Elle décrit cette « dataification » comme un arbitrage quotidien, une négociation morceau par morceau. Elle recommande une sélection attentive des données que l’on partage. Carissa Véliz, Professeur à l’Université d’Oxford et autrice de « Privacy is Power » y ajoute la technique de l’obfuscation qui consiste à donner volontairement de fausses informations « quand leur collecte n’est pas justifiée ou leur protection insuffisante ». Mais par-dessus tout, il faut garder en tête qu’il n’y a pas de chez soi sans chez nous. À chaque fois que nous cédons un peu d’information sur nous, nous exposons aussi les autres.

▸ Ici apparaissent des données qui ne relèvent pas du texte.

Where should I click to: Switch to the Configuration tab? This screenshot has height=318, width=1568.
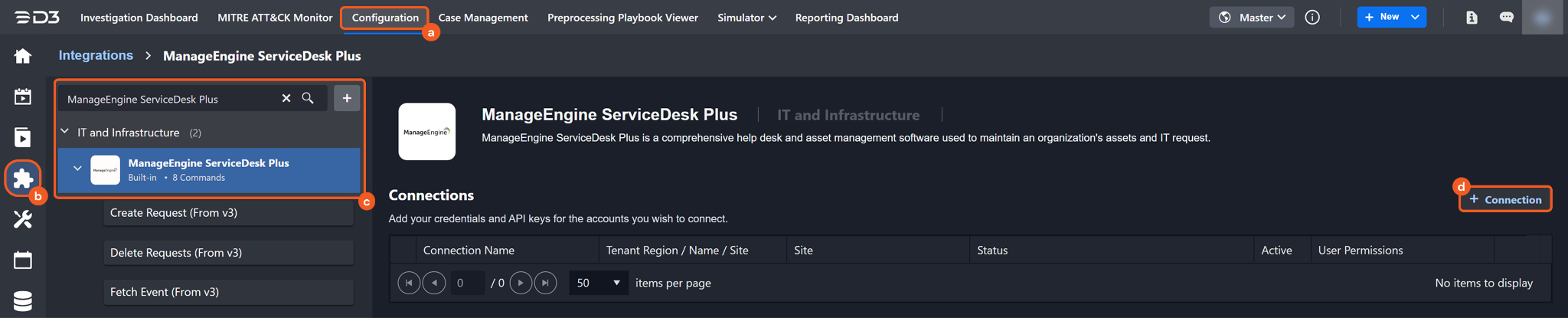pos(385,17)
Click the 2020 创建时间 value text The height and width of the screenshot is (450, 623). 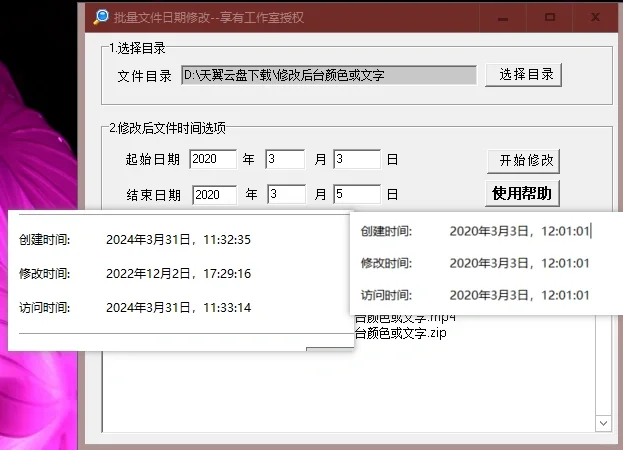(518, 231)
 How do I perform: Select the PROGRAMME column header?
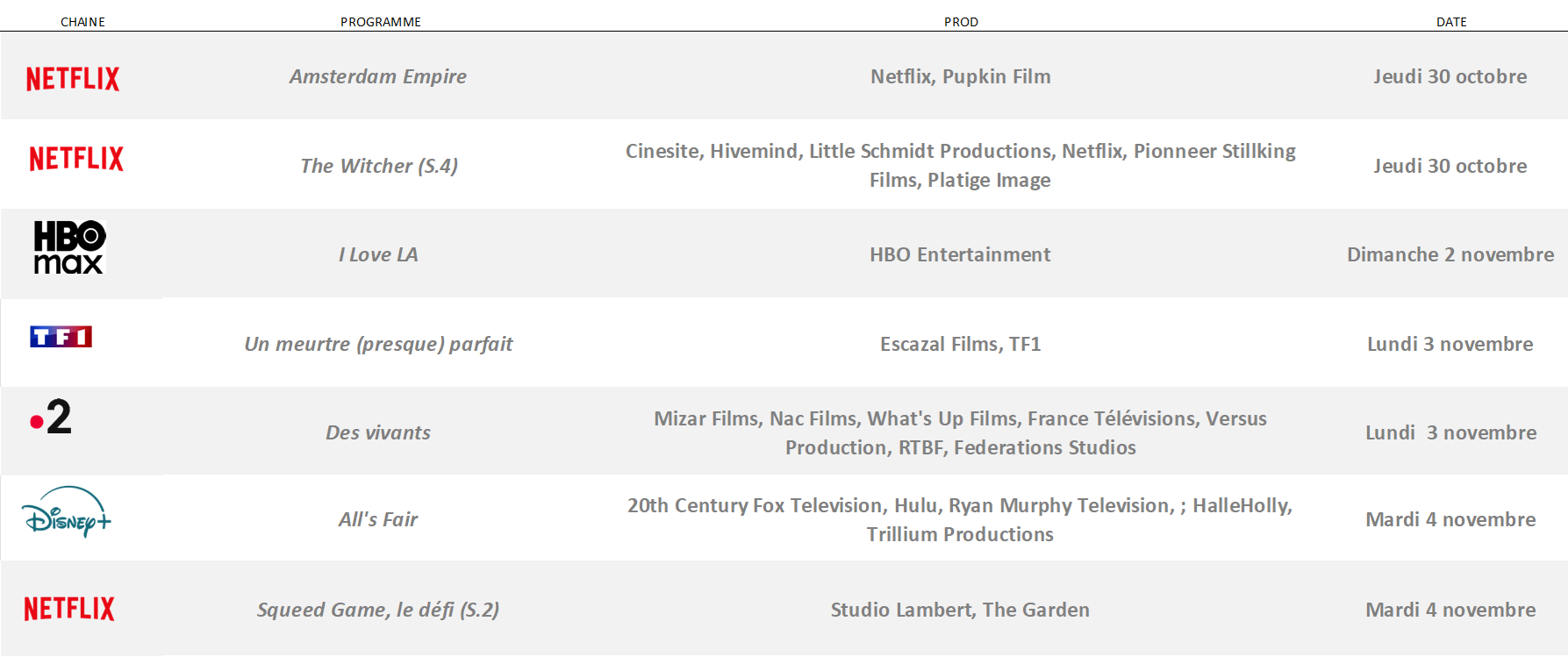tap(381, 22)
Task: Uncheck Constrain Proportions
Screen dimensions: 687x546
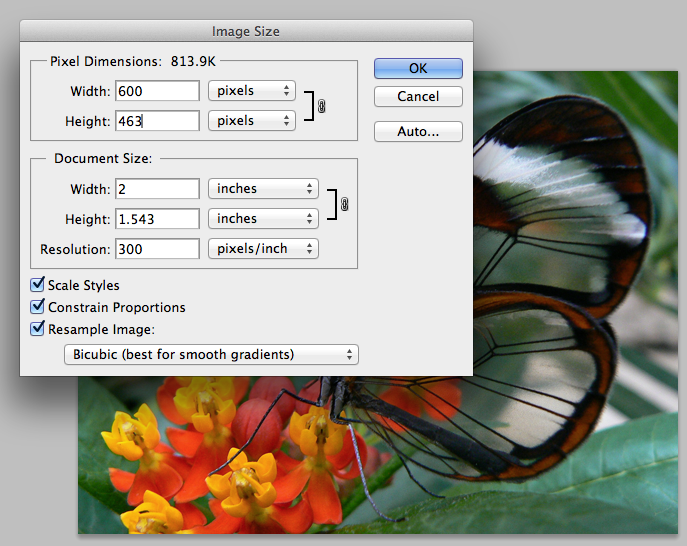Action: 38,307
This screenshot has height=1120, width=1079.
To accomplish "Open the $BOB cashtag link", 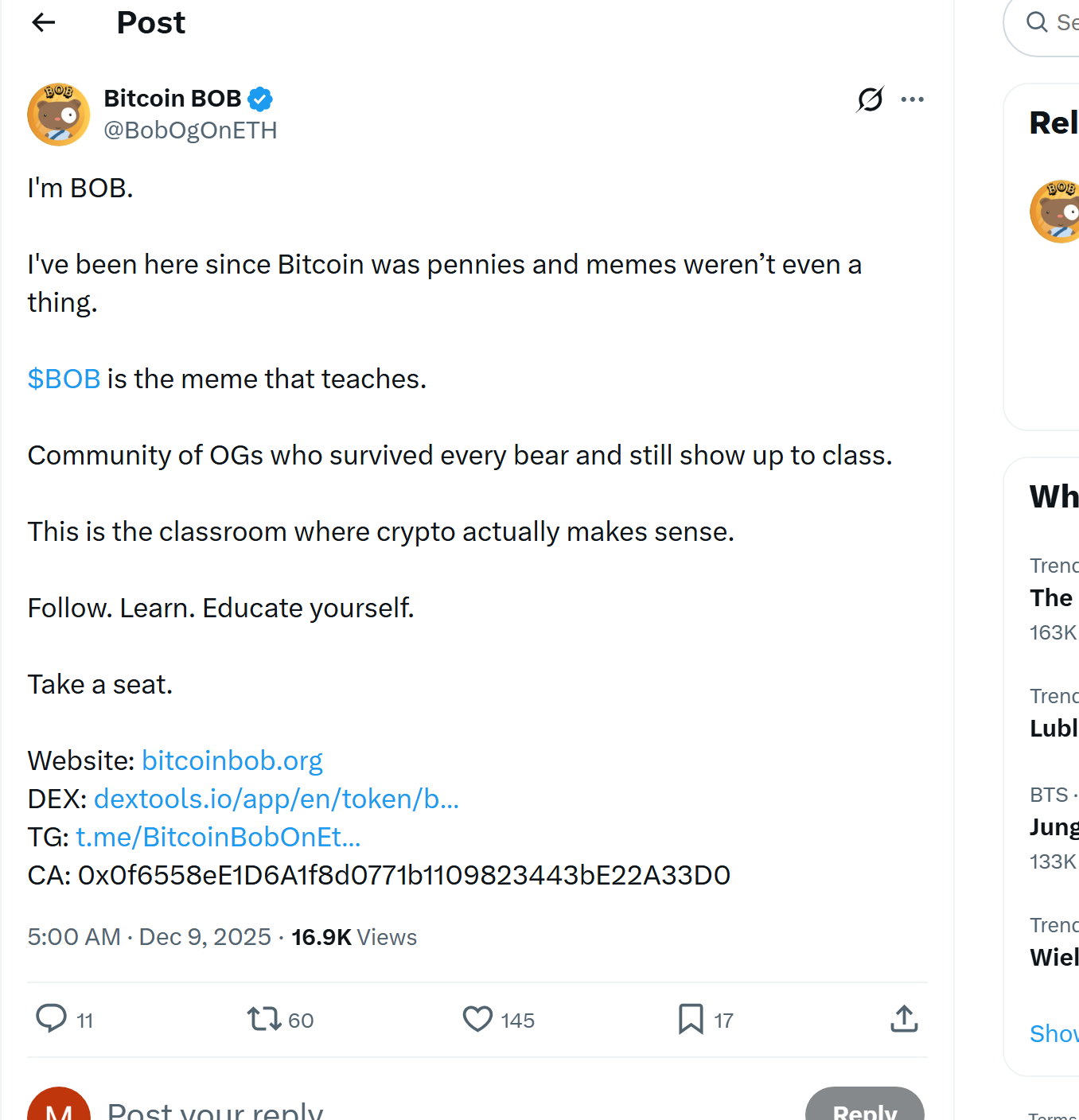I will pyautogui.click(x=64, y=379).
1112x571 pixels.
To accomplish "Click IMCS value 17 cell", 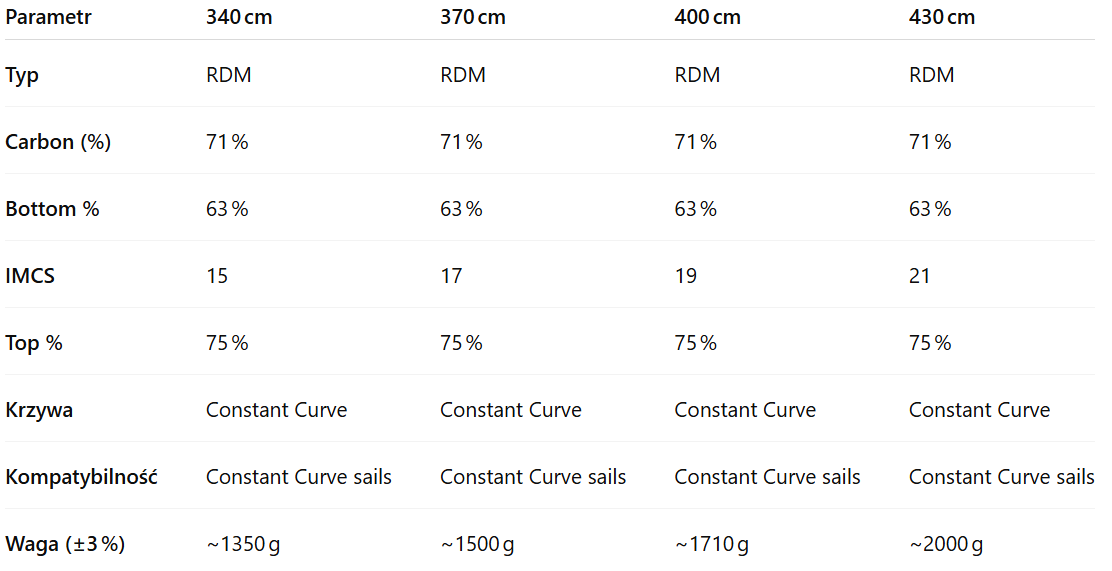I will [x=451, y=276].
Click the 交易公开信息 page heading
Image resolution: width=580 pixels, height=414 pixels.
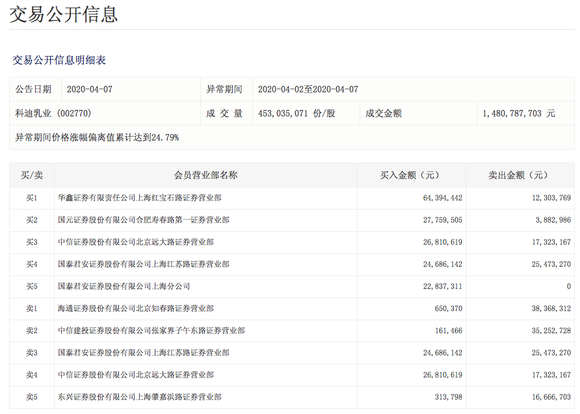pyautogui.click(x=63, y=15)
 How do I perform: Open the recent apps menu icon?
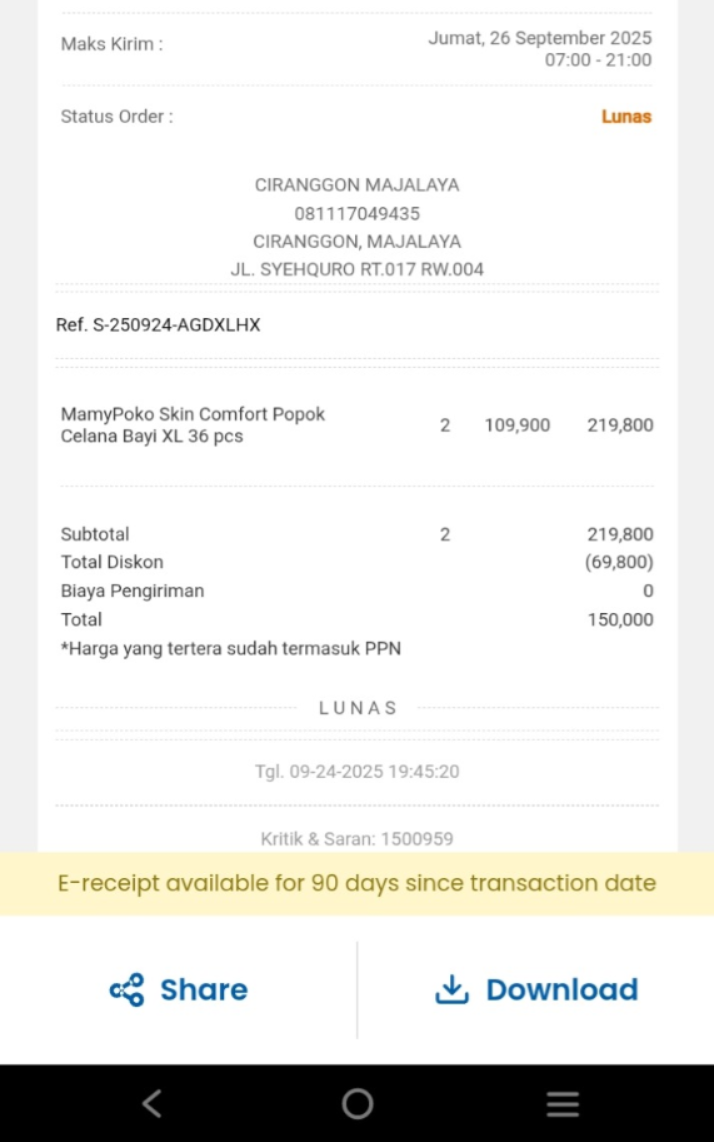563,1103
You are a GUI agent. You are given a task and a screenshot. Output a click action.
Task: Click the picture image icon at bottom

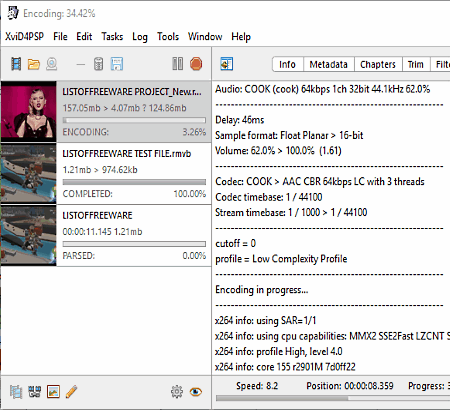(53, 392)
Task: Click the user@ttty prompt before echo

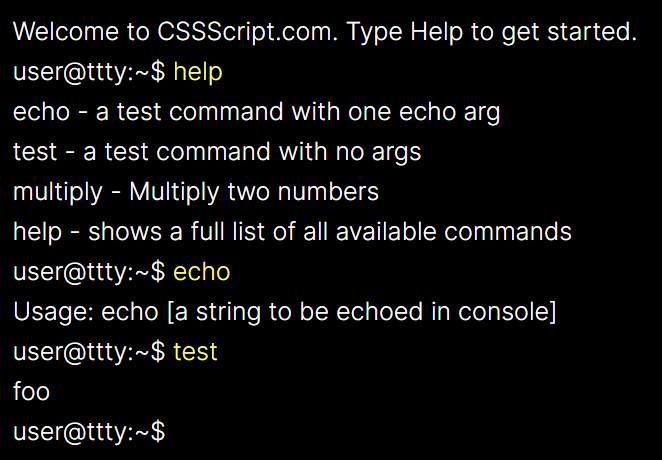Action: click(x=89, y=272)
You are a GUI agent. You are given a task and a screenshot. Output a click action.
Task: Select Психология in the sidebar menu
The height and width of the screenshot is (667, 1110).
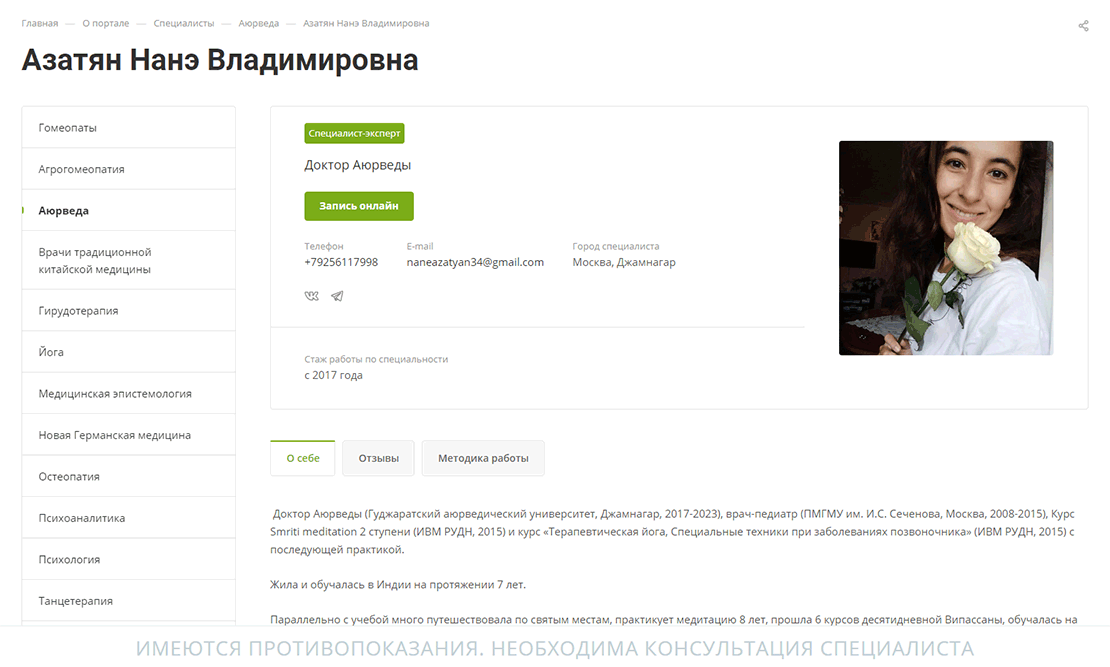(129, 559)
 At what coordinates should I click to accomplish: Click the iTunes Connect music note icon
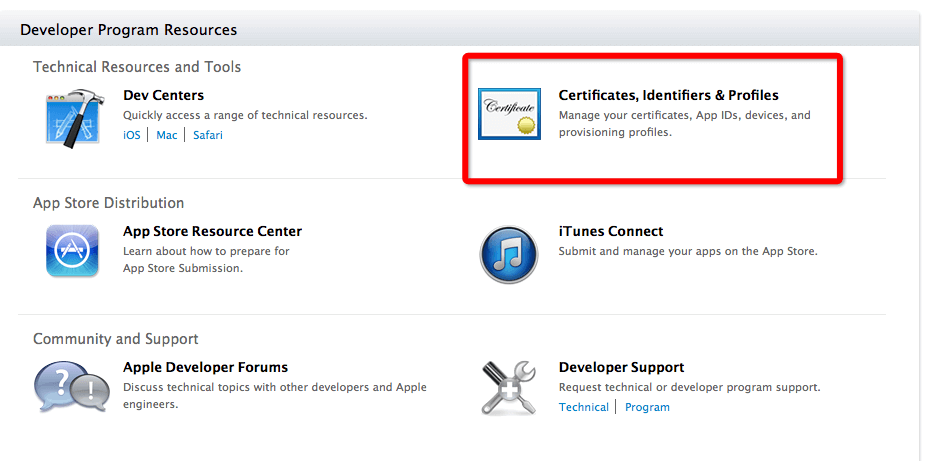point(509,254)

Nos données de localisation « disent quelque chose sur nos voisins, nos collègues de travail ». Notre profil mental ou physiologique enrichi celui des gens qui ont les mêmes caractéristiques. « Si le premier pas est de protéger notre propre vie privée, le second est bien de faire attention à celle des autres ».

Dans ce rapport de force, le Démon de Laplace est faillible, et ses pendants (algorithmes, intelligence artificielle...) le sont tout autant. Leurs échecs sont autant de rappels salvateurs, de brèches dans lesquelles il faut s’engouffrer. Véronica Barassi a lancé le « Human Error Project » qui braque les projecteurs sur ces algorithmes aux résultats ouvertement racistes, discriminatoires ou tout simplement absurdes : un vendeur de graines d’oignon a vu sa publicité censurée par Facebook car considérée comme « contenu à caractère sexuel ».
Récemment, Kaitlyn Tiffany, journaliste à The Atlantic, a décrit comment elle ne se reconnaissait plus dans les contenus vidéos qu’agrégeait pour elle l’application TikTok. « Ce n’est pas tant que l’algorithme se trompe » lui a répondu le chercheur Julian McAuley de l’Université de San Diego, « mais plutôt vous qui avez le sentiment que vos actions passées [sur lesquelles sont basées les recommandations] ne sont pas représentatives de ce que vous êtes aujourd’hui. » Comme Pascal écrivait que « l’Homme passe infiniment l’homme », l’Homme passe aussi infiniment l’algorithme. Et par la sur-simplification qu’il défend, le dataïsme est un inhumanisme.